** Begin EXCERPTED RECORDS **

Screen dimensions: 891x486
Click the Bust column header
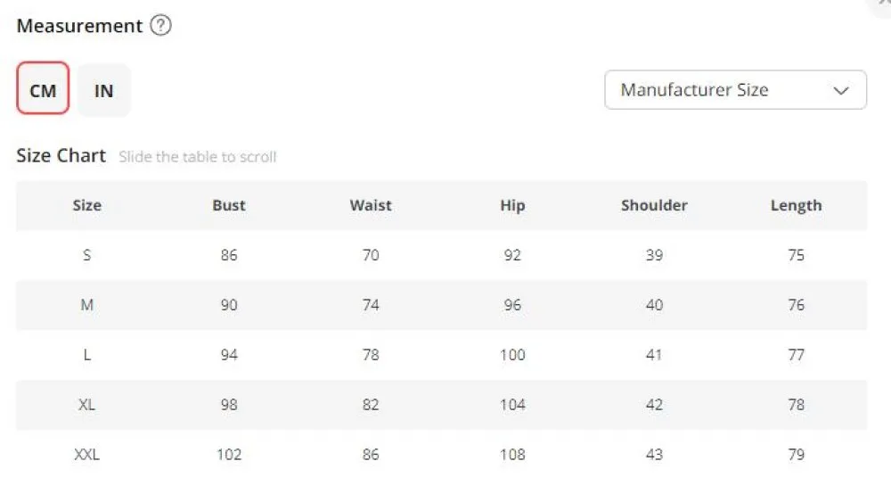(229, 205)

** End EXCERPTED RECORDS **
** Begin EXCERPTED RECORDS **

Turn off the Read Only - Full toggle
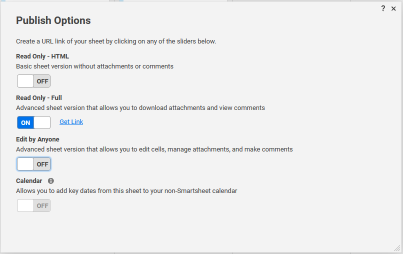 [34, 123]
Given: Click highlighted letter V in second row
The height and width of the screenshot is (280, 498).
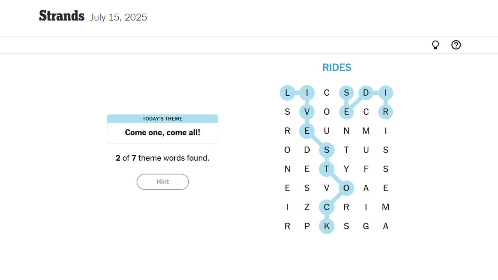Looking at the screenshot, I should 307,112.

** End EXCERPTED RECORDS **

(DIRECTION):
Reproduce verbatim the data from the line containing "Given: Click highlighted" through the line containing "Looking at the screenshot, I should 307,112.", leaving out the pictures.

(THE REPLY):
Given: Click highlighted letter V in second row
The height and width of the screenshot is (280, 498).
Looking at the screenshot, I should 307,112.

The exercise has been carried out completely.